(Reuters) - Authorities in northwestern Oregon said on Sunday that a teenager arrested for producing what authorities called explosives for a Columbine-style attack on his high school had meticulously planned his foiled bombing.
“He was definitely following a detailed checklist,” said Captain Eric Carter of the Albany police department about the 17-year-old, Grant Acord. “It appears he had a systematic, well-documented plan, this was not just an errant note.”
Acord, a West Albany High School student, was arrested on Thursday night after police received a tip that he had produced a bomb and planned to detonate it at school. Carter said Acord was arrested at his mother’s home in north Albany on Thursday evening without incident.
During a search of the residence, police officers found six home-made bombs, including pipe bombs, Molotov cocktails and napalm bombs under the floorboards in the suspect’s bedroom.
Carter also said the police discovered diagrams of Acord’s school, which “led us toward the conclusion that he was planning a Columbine-style attack” a reference to the 1999 Columbine High School massacre in Colorado where two teenagers shot a teacher and 12 other students to death before committing suicide.

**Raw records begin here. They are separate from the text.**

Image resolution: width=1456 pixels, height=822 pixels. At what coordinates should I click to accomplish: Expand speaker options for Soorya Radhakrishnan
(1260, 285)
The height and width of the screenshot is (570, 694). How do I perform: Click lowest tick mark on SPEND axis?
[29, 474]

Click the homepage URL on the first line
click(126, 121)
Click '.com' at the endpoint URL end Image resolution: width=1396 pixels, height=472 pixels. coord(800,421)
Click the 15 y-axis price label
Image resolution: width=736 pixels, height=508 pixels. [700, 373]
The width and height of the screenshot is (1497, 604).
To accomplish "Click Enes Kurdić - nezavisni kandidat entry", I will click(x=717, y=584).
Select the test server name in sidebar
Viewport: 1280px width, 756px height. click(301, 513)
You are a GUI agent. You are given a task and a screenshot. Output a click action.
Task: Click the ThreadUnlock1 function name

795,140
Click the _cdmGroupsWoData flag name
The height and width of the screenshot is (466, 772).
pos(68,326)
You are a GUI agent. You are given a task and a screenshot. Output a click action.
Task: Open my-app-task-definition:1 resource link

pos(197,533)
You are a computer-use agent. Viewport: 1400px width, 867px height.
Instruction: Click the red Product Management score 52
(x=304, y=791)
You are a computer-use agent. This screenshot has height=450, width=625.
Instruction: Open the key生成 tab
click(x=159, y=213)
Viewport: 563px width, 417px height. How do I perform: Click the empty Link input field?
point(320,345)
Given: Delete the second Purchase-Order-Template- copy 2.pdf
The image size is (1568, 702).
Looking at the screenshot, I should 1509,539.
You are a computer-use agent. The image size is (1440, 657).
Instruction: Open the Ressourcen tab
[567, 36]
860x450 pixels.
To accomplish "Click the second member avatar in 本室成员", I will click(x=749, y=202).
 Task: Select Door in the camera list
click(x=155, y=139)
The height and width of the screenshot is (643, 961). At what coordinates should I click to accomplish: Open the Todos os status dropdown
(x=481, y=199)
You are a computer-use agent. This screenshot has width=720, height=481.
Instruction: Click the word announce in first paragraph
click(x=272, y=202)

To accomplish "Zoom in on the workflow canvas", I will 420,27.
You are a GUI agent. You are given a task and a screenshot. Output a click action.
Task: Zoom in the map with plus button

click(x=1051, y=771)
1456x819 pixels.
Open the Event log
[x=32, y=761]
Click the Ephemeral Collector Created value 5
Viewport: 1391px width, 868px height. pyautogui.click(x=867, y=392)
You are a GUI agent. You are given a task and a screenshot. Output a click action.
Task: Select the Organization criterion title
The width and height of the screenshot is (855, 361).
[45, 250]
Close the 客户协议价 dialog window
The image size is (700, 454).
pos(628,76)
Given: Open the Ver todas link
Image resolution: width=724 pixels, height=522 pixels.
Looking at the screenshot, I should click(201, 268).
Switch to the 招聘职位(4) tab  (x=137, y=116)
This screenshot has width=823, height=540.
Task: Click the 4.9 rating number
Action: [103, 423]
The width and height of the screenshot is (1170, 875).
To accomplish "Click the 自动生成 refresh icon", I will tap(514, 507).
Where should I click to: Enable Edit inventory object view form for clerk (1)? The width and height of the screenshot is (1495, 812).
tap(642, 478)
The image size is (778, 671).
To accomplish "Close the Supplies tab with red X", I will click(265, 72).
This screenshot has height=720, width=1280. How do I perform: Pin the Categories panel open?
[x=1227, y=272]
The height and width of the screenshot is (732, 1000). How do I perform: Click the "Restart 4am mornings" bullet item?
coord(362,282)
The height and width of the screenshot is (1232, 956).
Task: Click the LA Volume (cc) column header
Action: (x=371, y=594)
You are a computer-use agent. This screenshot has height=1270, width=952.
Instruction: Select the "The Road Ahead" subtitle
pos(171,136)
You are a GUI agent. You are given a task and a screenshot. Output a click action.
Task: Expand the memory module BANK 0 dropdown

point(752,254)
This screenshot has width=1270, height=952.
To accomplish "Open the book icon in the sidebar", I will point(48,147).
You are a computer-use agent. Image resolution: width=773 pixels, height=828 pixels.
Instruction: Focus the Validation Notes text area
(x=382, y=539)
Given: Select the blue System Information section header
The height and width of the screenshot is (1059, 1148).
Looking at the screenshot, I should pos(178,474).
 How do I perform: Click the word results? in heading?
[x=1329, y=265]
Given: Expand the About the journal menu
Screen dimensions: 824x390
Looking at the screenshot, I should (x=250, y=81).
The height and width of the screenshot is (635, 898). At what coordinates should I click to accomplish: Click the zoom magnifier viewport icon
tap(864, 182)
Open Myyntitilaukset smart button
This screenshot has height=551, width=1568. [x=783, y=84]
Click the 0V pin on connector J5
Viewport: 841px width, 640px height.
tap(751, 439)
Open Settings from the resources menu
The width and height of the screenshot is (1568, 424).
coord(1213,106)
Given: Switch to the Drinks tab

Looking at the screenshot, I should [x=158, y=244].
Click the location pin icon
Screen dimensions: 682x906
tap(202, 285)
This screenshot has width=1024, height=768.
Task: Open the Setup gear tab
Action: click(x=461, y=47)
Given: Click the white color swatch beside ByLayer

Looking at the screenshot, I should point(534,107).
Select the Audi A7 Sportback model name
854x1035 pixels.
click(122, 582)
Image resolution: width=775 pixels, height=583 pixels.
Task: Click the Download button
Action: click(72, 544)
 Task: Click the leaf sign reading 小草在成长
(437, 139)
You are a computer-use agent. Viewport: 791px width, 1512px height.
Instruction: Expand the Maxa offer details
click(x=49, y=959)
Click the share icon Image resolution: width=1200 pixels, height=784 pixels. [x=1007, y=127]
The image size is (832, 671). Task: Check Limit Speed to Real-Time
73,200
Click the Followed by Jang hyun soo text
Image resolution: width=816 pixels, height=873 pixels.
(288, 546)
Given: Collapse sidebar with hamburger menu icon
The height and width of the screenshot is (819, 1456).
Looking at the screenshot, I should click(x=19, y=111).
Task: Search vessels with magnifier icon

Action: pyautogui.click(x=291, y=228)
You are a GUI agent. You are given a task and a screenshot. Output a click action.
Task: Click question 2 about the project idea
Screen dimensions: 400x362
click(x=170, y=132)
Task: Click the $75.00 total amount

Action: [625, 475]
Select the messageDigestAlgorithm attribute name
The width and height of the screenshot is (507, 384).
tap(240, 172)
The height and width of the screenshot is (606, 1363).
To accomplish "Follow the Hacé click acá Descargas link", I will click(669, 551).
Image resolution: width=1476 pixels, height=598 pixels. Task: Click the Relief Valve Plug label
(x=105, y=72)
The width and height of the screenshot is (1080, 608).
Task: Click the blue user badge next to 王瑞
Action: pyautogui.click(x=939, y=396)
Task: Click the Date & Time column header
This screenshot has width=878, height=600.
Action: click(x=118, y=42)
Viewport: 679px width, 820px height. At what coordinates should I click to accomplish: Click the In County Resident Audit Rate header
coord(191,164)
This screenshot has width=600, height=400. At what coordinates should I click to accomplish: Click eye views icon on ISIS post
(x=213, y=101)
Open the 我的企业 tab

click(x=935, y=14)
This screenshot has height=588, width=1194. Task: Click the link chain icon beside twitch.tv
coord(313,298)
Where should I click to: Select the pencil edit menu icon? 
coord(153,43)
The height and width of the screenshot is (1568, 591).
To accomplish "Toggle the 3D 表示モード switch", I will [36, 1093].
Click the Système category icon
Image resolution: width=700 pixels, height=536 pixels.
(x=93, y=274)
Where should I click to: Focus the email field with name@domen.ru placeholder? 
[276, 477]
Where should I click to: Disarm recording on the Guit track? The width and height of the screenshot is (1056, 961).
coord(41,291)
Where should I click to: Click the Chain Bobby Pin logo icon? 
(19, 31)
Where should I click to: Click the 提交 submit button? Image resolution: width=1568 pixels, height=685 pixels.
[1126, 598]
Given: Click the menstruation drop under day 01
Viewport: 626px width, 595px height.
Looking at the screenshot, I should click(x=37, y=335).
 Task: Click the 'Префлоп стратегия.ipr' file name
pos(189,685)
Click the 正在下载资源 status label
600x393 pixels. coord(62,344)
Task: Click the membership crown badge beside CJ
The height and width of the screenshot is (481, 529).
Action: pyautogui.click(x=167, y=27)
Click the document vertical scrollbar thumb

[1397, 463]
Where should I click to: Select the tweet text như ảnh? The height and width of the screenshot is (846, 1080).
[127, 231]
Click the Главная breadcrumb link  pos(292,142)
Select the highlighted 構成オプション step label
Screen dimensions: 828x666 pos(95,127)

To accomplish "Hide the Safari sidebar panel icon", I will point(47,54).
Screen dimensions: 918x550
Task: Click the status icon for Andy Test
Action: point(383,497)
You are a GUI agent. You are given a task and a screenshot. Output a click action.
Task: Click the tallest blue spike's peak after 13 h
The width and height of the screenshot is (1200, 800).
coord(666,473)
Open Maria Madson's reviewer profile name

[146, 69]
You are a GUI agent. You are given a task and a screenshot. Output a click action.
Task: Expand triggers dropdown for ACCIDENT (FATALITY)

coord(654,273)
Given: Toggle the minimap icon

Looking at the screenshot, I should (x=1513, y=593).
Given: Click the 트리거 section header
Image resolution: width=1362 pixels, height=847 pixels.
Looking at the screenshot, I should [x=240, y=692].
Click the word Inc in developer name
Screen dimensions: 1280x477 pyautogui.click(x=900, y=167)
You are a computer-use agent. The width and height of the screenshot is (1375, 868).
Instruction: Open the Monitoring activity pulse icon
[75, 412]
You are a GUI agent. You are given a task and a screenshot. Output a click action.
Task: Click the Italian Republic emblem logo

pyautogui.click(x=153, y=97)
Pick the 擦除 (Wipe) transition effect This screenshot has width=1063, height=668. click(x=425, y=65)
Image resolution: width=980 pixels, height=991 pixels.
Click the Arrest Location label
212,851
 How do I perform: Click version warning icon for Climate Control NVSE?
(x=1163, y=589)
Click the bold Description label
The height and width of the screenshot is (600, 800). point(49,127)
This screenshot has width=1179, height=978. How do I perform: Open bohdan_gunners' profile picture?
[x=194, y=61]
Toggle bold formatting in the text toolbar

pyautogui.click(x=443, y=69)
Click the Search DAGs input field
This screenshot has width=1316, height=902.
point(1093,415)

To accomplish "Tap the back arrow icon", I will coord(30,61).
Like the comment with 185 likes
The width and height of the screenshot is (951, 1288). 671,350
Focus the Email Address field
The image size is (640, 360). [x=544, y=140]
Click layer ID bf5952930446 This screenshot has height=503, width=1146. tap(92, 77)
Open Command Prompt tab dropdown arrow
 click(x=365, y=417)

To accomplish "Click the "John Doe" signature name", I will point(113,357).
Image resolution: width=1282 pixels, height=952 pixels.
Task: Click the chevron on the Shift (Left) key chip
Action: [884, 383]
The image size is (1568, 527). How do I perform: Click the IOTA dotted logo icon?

“That claim will be demonstrated in the evidence we will provide,” said Benton County district attorney John Haroldson, whose office has jurisdiction over Acord’s case. “The suspect was working based on a very methodical process.”
“This was not driven by emotion, this was driven by a mission.”
Police conducted two searches of West Albany High School on Thursday evening and on Friday, the latter a more extensive inspection using a canine bomb detection unit from the Oregon State.
Authorities said a detailed affidavit listing the evidence against Acord would be released on Tuesday. Under Oregon law, as Acord likely faces charges of attempted murder, if the case goes to court he would be tried as an adult.
Acord could not be reached for an immediate comment on Sunday.
Albany, Oregon, is about 70 miles southwest of Portland.